Instructions and photographic tips for making an empty paint can into a pinhole camera.
Making the camera:
Empty paint cans may be purchased from any large hardware store (sometimes called “Cutting Cans”); I spray paint the insides with flat black paint to reduce reflection. I then drill (or use a nail) to make a hole in the front of the can (about 1/8th an inch or 3 mm). I then make my aperture by cutting a 1 inch x 1 inch (2.5×2.5 cm) square of aluminum from a pop can with scissors and making a very fine hole in the centre using the beading needle (I taped the needle to a nail to make it easier to handle). I then use the fine sand paper to get rid of any burrs around this hole. This square is then taped over the 1/8th inch hole in the paint can with electricians tape. A piece of electricians tape can be place over the hole to create a shutter, however I tend to cover the hole with my finger, my finger becomes the shutter.
Loading the camera:
In a darkroom (with a safe light) tape a piece of photo-paper to the back of the paint can so that the emulsion side of the paper faces the pinhole. I typically cut an 8×10 inch sheet into two 5×8 inch negatives (a large 7×10 inch piece of photo-paper will also fit the camera). Put the lid on the paint can, cover the aperture and go outside to take your photo.
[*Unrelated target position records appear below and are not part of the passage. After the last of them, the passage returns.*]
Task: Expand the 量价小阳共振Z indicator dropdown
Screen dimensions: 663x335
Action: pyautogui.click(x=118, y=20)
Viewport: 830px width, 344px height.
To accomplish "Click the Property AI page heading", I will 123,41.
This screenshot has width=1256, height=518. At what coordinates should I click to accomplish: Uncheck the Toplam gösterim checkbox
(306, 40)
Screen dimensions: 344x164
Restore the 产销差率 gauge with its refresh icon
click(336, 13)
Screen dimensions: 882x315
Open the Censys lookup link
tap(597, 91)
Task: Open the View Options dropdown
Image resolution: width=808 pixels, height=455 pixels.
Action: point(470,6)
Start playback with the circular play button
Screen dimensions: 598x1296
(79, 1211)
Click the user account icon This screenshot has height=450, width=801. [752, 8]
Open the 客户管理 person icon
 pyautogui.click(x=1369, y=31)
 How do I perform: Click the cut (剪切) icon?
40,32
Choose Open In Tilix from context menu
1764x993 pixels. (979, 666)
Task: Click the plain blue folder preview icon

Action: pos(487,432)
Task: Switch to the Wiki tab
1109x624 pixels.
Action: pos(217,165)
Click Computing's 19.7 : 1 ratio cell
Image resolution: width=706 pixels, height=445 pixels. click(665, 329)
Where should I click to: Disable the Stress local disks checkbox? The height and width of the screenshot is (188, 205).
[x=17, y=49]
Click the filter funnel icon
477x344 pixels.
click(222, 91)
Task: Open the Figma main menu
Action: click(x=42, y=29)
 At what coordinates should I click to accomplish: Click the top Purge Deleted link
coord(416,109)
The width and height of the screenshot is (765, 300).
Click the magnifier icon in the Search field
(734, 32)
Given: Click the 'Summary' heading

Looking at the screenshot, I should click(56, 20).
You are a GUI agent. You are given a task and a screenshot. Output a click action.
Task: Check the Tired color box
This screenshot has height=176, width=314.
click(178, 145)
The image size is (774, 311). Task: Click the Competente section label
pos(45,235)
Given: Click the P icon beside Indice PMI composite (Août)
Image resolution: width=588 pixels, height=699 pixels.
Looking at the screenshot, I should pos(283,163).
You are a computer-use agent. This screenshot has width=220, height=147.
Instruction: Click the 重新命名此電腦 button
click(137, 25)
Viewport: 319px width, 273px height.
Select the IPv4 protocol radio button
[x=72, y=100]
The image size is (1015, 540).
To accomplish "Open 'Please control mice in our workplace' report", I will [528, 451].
Taking your first picture:
This camera will work best on a bright sunny day outdoors. Put the paint can on a solid surface such as the pavement and remove your finger to start the exposure. The small pinhole gives sharper images however exposure time is longer; I use exposures between 30 seconds (bright and sunny) and up to 5 minutes (an overcast day). Once the exposure is complete, cover the pinhole and return to the darkroom.
Processing the image:
Open the camera in the darkroom; sometimes you may need a bottle opener or screwdriver to pry open the lid. Put the paper negative through the photo trays as you would a normal black and white print. If the negative comes out too light (too white looking) double the amount of exposure to 1 minute, if this exposure is also too light, double again to 4 minutes. It will take a bit of trial and error. Reduce the exposure time if the image comes out too dark (also look for light leaks). I use a marker pen to note the exposure that works best on the lid of the camera under different conditions. Note: this camera would need an extremely long exposure to shoot indoors; it would be difficult to find the right exposure time due to reciprocity failure. Once you have a good negative, the paper negative can be contact printed to make a positive image in the darkroom (emulsion to emulsion) or scanned and converted to a positive image, I prefer this method.
Composition with a pinhole camera:
The curve of the paint can gives the photo a sort of barrel distortion and the long exposure can make moving object disappear and make moving water become a foggy blur. These cameras have an infinite depth of field; exploit this characteristic by having objects very close the camera as will as objects that are further away. Play with the scale of the objects, for example, toys close to the camera increase their scale compared to the surroundings wile keeping them in sharp focus. Figures are difficult yet rewarding to shoot, the less movement the more recognizable the figure will be, have you model lean up against a solid object or lie down to help prevent them from moving.
Advantages and disadvantages of these cameras:
Produces a very large 7×10 inch negative, infinite depth of field and slow shutter speed allows for creative effects.
Disadvantage – the camera only takes one image at a time, for the most part I have been restricted to taking photos close to the darkroom itself. I have not tried loading the camera in the field using a black bag, however I see no reason why this would not work. Another solution is to make several Paint Can pinhole cameras with you on you pinhole photo safari, loaded with photo paper.